We had another busy day planned today and quite a long drive so we woke early and after breakfast set off in the car towards the National Park of Lovcen with a plan to go from there to the coast and visit Sveti Stefan and Budva.
This time, to reduce the journey time we took the short ten-minute ferry ride from Kamaria across the narrowest part of the Bay, the Verige strait and once back on dry land we choose the slower but more scenic coast road to Kotor. This was very picturesque but as the driver I couldn’t fully appreciate it because the road was so awful and the drivers so bad that I had to keep my wits about me at all times.
The best description I can find for Montenegrin drivers is frightening, terrifying even, because they are completely reckless and crazy. Seat belts are rarely worn and speed limits are almost always ignored, thirty means fifty, forty means sixty and so on. ‘No Overtaking’ signs mean leave it until the last moment and take a risk, ‘Give Way’ means keep going and ‘Stop’ means ‘It’s up to you!’
Eventually we reached the southern outskirts of Kotor and drove through the blighted parts of the city well away from the main tourist centre and then took a sharp turn to the right to leave the main highway and join the mountain road to the country’s old capital of Cetinje. At first the road climbed slowly and swayed through the trees at the first stages of the climb and it wasn’t especially attractive either, as we drove through a succession of gypsy camps, rubbish tips and abandoned clutter in the lay-bys.
As we climbed it began to improve however and the road became more exciting and hazardous as it lunged like a roller-coaster through hair-pin bends that became more frequent and progressively tighter as we went up. Luckily there wasn’t a lot of traffic to deal with because this road was not wide enough for two cars and it was certain that a Montenegrin motorist would not have given way.
Along the way we stopped as often as we could to admire the great views which although it was hazy and the sunshine was gently diffused were still stunning. From this height we could see that the bay is composed of several smaller broad bays, linked together by narrower channels, which forms one of the finest natural deep water harbours in Europe.
Spread out below us was the Bay of Tivat and a small naval port, currently being transformed into a state of the art Super Yacht Marina called Porto Montenegro and beyond that the Bay of Herceg Novi, which guards the main entrance to the Bay of Kotor. The inner bays that we had driven around yesterday are the Bay of Risan to the northwest and the Bay of Kotor to the southeast. Directly below us, on the landward side, the long walls running from the fortified old town of Kotor to the castle of Saint John were now as far below our feet as they were above our heads the day before.
Once again there were a number of road signs that had been used for rifle target practice and in places the drive seemed remote and edgy and I had visions of being held up at gunpoint by bandits but I didn’t share this scaremongering piece of information. I did regret not bringing a mobile phone out between us however.
When we reached the top we were at nearly one thousand seven hundred metres (three hundred metres higher than Ben Nevis) and the road flattened out as we entered the Lovcen National Park and drove across a green plateau criss-crossed with limestone fissures and craggy rocks and wild meadows full of flowers and dancing butterflies.
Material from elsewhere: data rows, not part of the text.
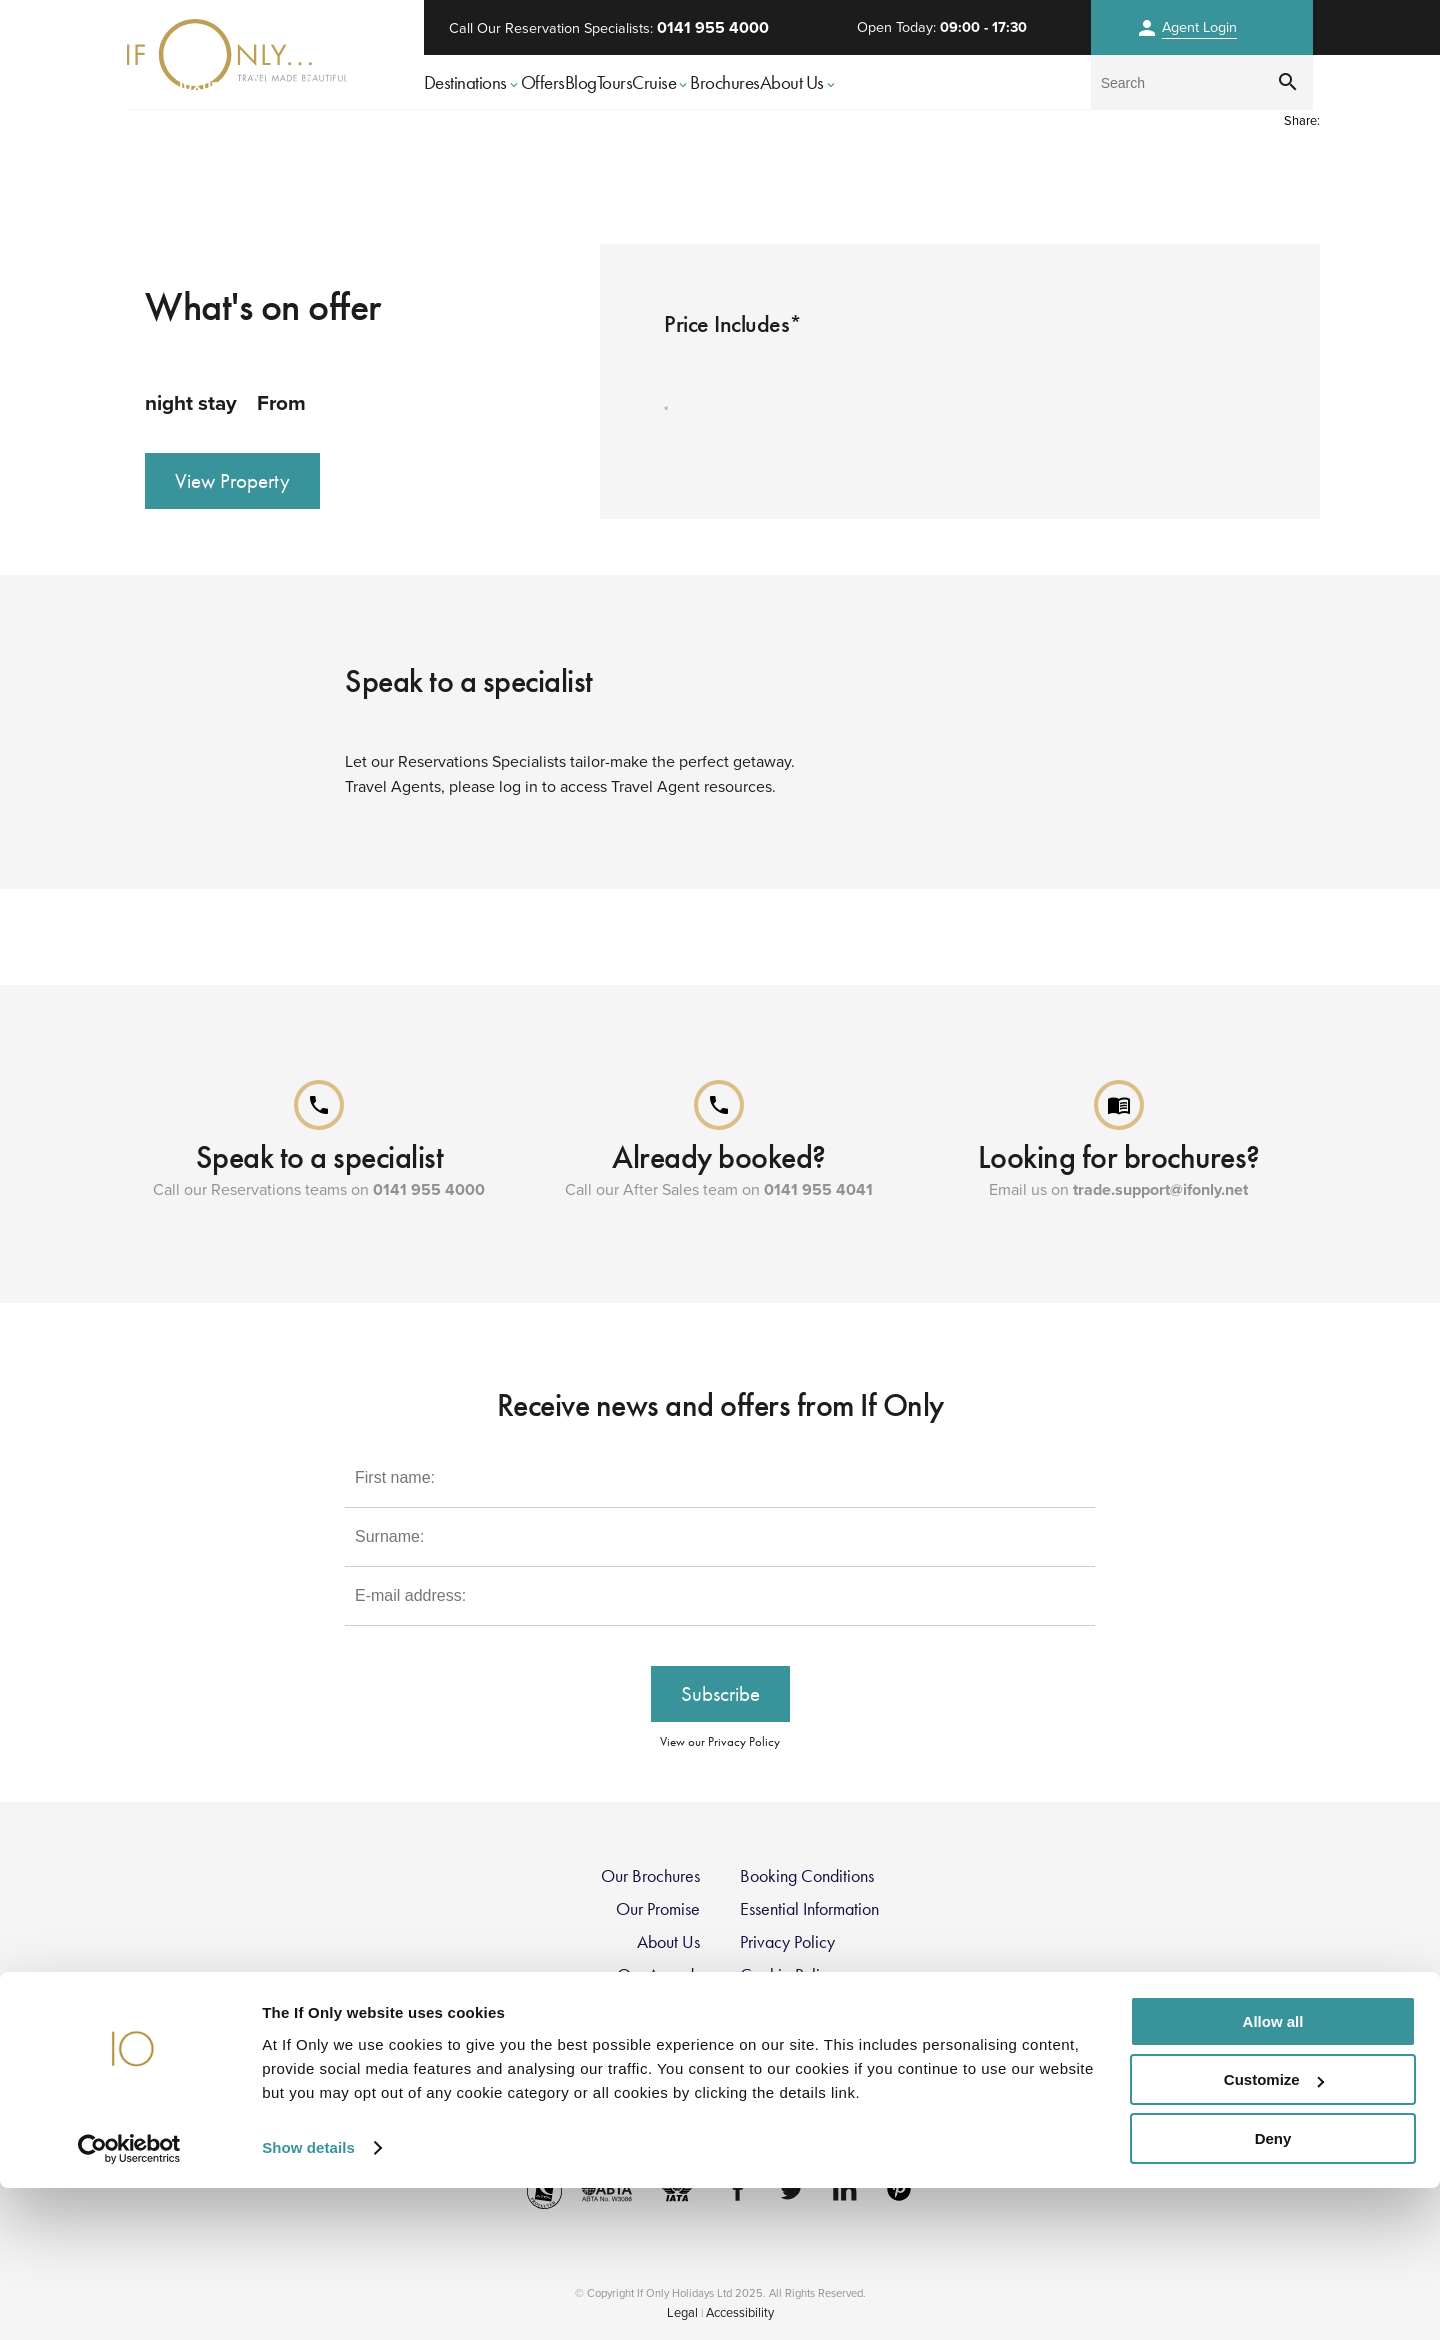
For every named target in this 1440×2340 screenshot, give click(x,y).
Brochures (725, 82)
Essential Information (809, 1909)
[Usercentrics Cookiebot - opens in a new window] (129, 2301)
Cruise (661, 82)
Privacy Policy (787, 1942)
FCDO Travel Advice (628, 2107)
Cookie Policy (788, 1975)
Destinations (472, 82)
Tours (615, 82)
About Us (799, 82)
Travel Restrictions (639, 2041)
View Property (232, 481)
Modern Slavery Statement (607, 2074)
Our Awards (658, 1975)
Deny (1273, 2290)
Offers (543, 82)
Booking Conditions (807, 1876)
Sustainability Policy (808, 2107)
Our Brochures (650, 1876)
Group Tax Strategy (807, 2008)
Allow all (1273, 2173)
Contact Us (778, 2041)
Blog (581, 82)
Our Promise (658, 1909)
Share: (1302, 120)
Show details (308, 2299)
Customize (1274, 2232)
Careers (672, 2008)
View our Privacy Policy (720, 1741)
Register (767, 2074)
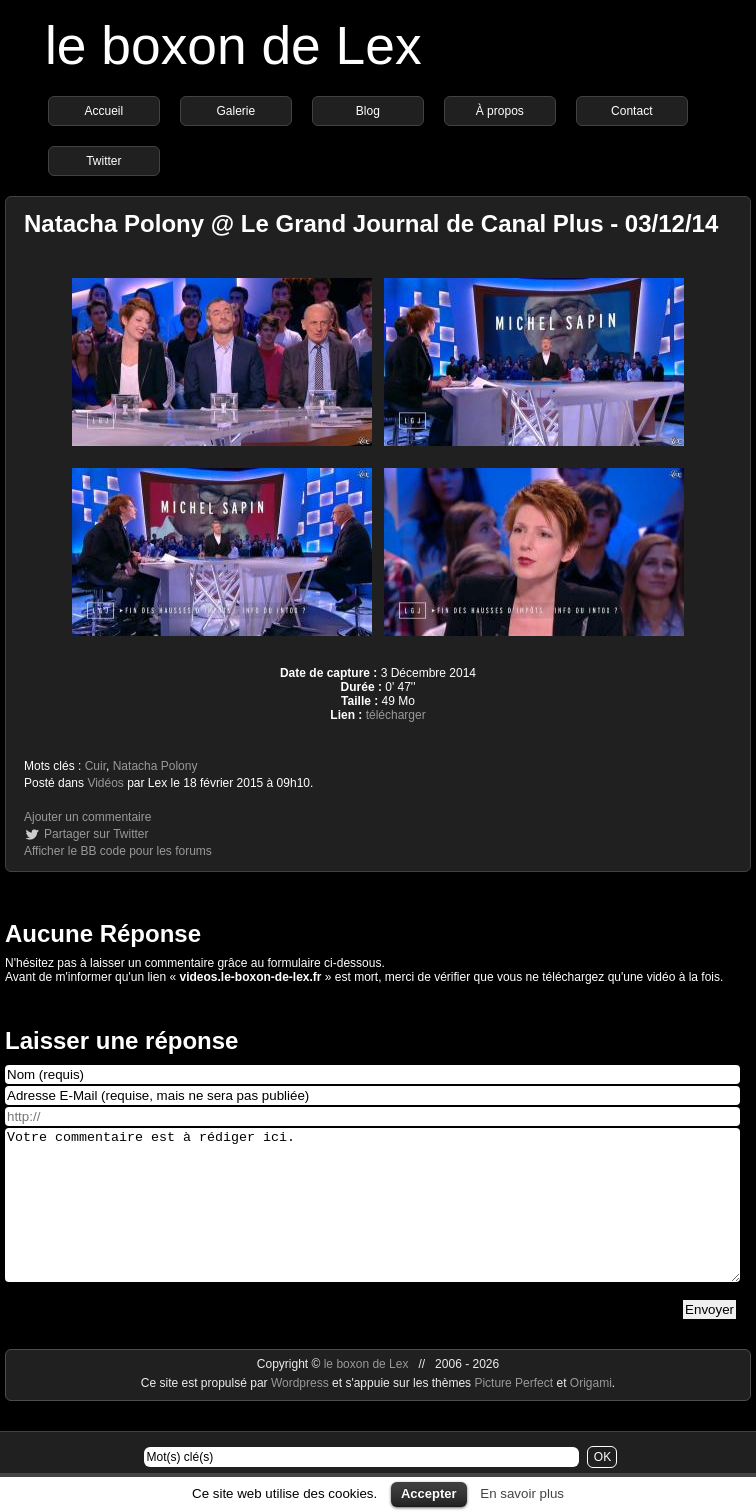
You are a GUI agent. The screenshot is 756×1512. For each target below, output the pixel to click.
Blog (368, 111)
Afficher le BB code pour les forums (118, 851)
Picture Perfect (513, 1413)
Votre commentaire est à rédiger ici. (372, 1220)
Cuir (95, 766)
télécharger (396, 715)
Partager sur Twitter (96, 834)
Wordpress (301, 1413)
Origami (591, 1413)
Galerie (235, 111)
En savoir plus (522, 1493)
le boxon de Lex (233, 45)
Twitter (103, 161)
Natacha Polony (155, 766)
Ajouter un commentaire (87, 817)
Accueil (103, 111)
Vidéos (105, 783)
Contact (631, 111)
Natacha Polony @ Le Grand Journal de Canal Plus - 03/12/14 (371, 223)
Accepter (429, 1493)
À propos (500, 111)
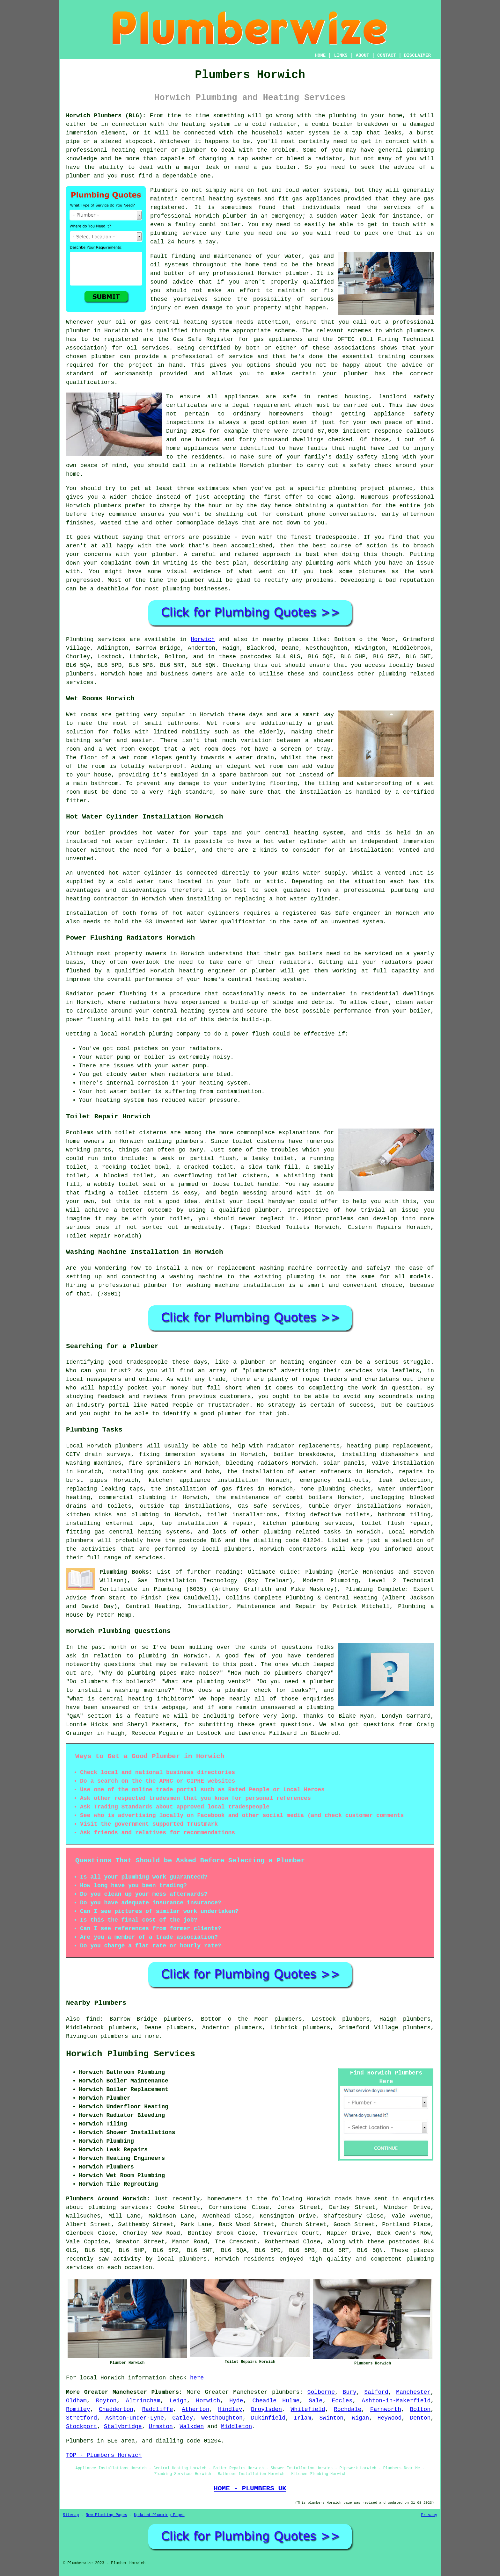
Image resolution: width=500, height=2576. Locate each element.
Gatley (182, 2418)
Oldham (76, 2401)
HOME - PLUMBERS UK (250, 2488)
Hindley (230, 2409)
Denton (420, 2418)
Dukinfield (268, 2418)
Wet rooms (223, 723)
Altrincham (143, 2401)
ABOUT (362, 55)
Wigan (360, 2418)
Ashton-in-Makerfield (396, 2401)
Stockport (81, 2426)
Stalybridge (123, 2426)
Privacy (429, 2515)
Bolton (420, 2409)
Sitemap (71, 2515)
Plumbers (164, 190)
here (197, 2378)
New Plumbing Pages (106, 2515)
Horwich (203, 639)
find (93, 2019)
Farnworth (385, 2409)
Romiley (78, 2409)
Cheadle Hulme (275, 2401)
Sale (315, 2401)
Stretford (81, 2418)
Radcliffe (157, 2409)
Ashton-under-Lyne (134, 2418)
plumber (194, 150)
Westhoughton (222, 2418)
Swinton (332, 2418)
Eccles (342, 2401)
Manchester (413, 2392)
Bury (350, 2392)
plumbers (285, 2392)
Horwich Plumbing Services (130, 2054)
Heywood (390, 2418)
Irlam (302, 2418)
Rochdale (347, 2409)
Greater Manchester (236, 2392)
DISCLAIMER (417, 55)
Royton (106, 2401)
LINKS (340, 55)
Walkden (192, 2426)
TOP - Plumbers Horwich (104, 2455)
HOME (320, 55)
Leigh (178, 2401)
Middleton (236, 2426)
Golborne (321, 2392)
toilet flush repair (396, 1523)
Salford (376, 2392)
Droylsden (266, 2409)
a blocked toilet (124, 1176)
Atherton (195, 2409)
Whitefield (307, 2409)
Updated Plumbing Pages (159, 2515)
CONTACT (386, 55)
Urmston (161, 2426)
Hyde (236, 2401)
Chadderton (116, 2409)
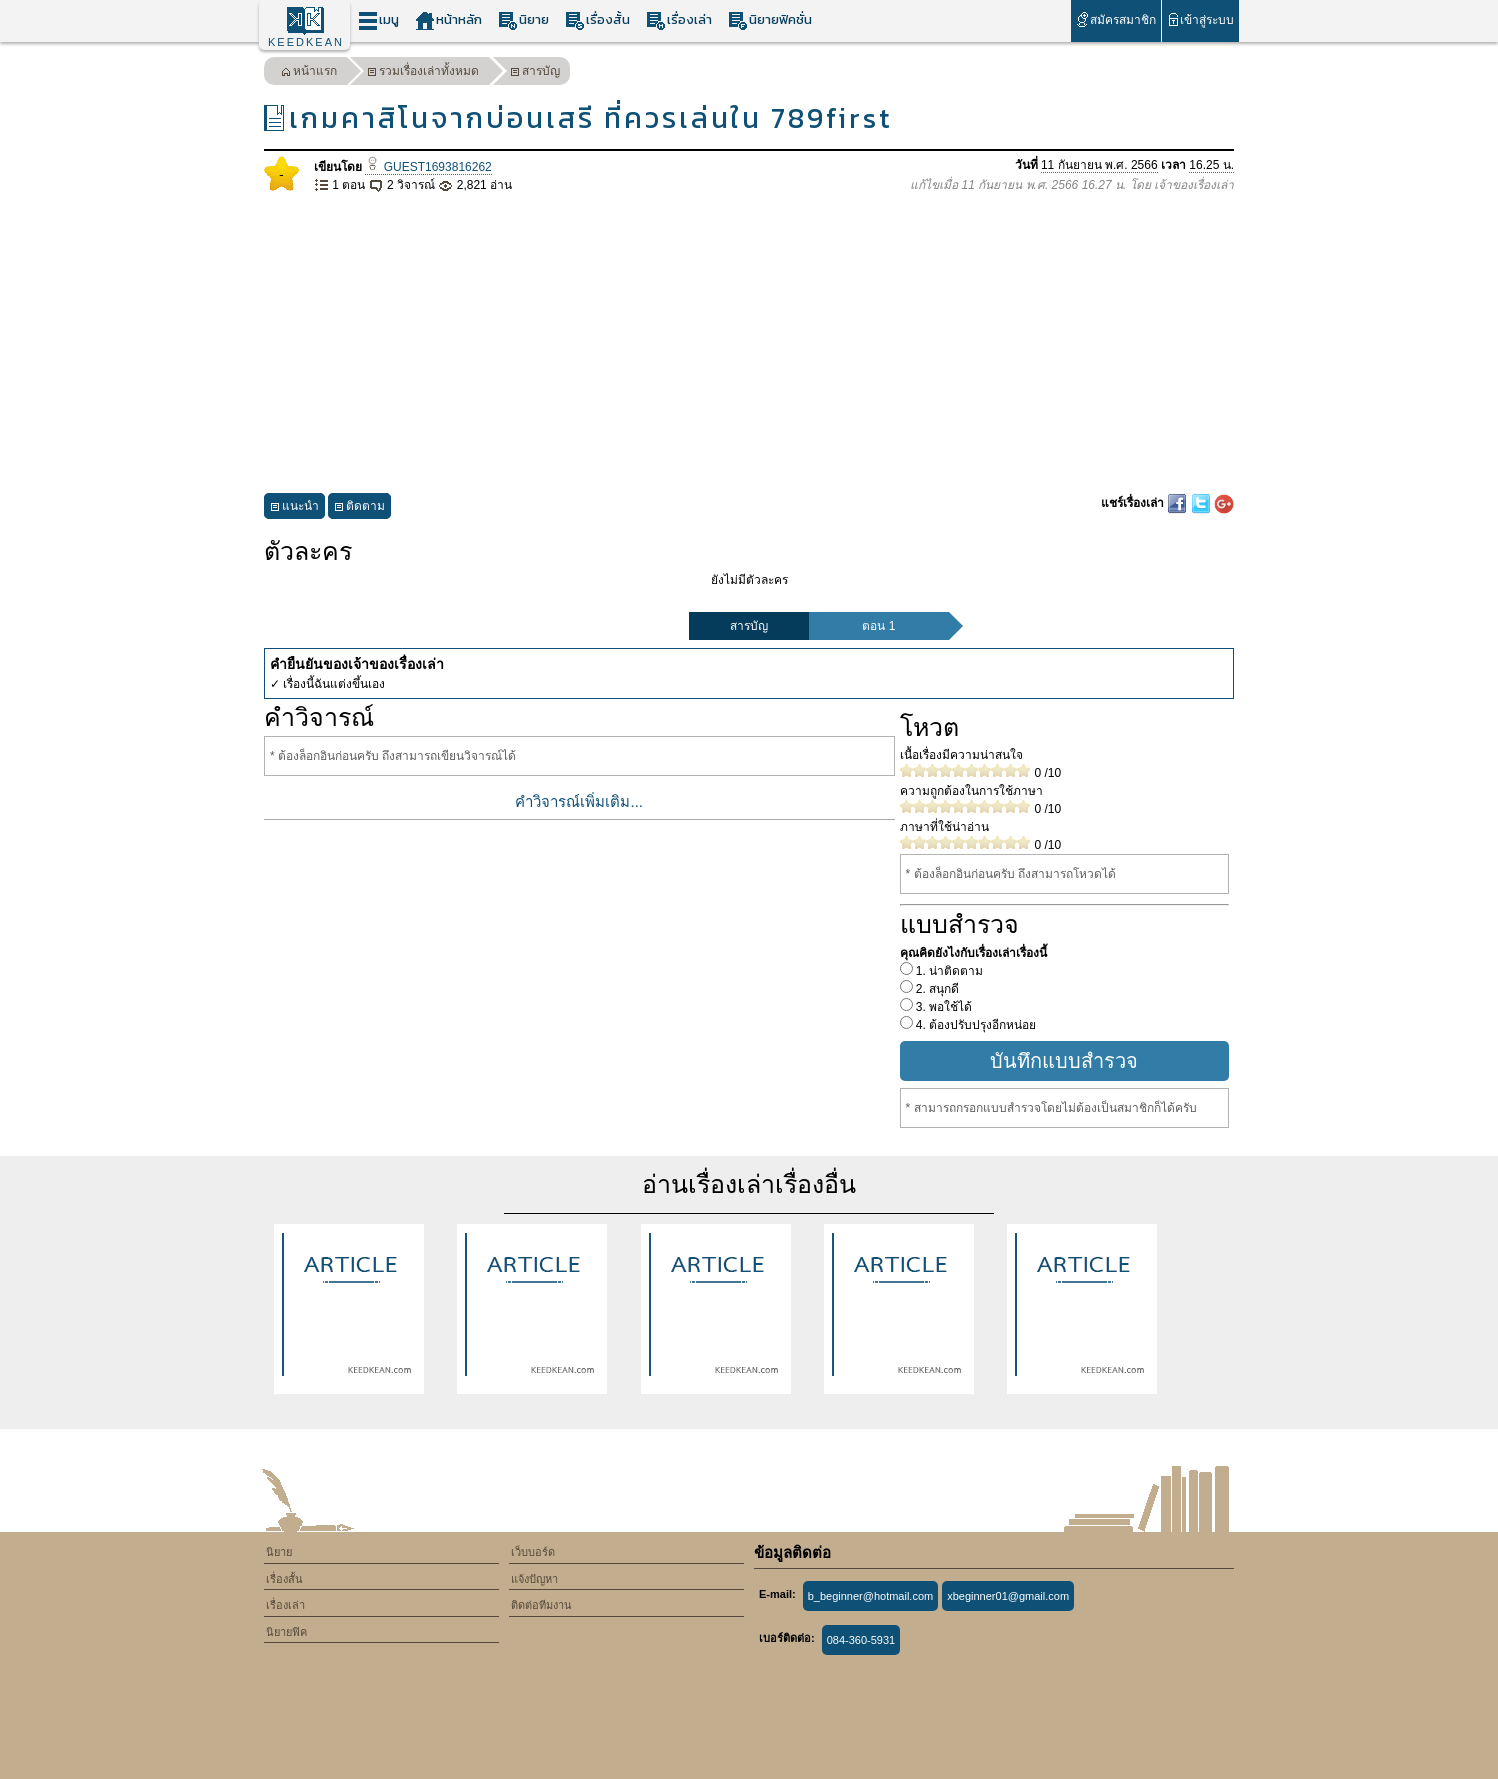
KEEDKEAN (306, 42)
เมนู (378, 20)
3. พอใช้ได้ (943, 1007)
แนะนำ (294, 508)
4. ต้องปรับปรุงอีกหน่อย (975, 1025)
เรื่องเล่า (679, 20)
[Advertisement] (749, 344)
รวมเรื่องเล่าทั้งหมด (423, 73)
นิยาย (523, 20)
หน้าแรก (309, 73)
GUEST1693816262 (428, 167)
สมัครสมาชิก (1115, 19)
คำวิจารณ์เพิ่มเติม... (579, 801)
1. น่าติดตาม (948, 971)
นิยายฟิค (286, 1632)
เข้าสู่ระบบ (1200, 19)
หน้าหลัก (448, 20)
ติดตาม (359, 508)
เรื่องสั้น (597, 20)
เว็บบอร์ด (533, 1552)
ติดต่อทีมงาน (541, 1605)
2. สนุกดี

It didn’t occur to me that the roads could get any worse but sure enough they did as they became narrower and more pot holed and sometimes with great areas of the tarmac missing altogether. This didn’t slow the Montenegrins down at all and they still continued to speed around and I became convinced that some of them simply pointed their cars at us, closed their eyes and accelerated.
At a confusing cross roads there were local people selling the local delicacies of smoked ham and sir cheese and I had to stop for directions. We were close to our destination now, Njeguši, the origins of the Montenegrin royal family of Petrović and as we climbed the final stretch we passed winter snow now in its final rapid thaw.
Thousands of people make a National pilgrimage here to the Mausoleum of Njegoš and most of them were here today because parking was a nightmare. We eventually found a spot and then climbed the four hundred and forty steps to the top for more stunning views. We didn’t pay the €3 to go in however because we suspected that there might not be an awful lot to see and the guidebook confirmed later that this was a good decision.
On the way back down the mountain the roads were filling up with local people driving out for a picnic and at one blind bend a death wish driver in a white Volvo almost took us out but somehow managed to avoid us at the very last second so this necessitated a short stop for a drink to steady the nerves and an underpants check!
Looks very spectacular. Any bandits are probably related to the police anyway.
That’s probably true. The Foreign Office web site said ‘be careful’ driving in Montenegro but advised strongly against going into Albania.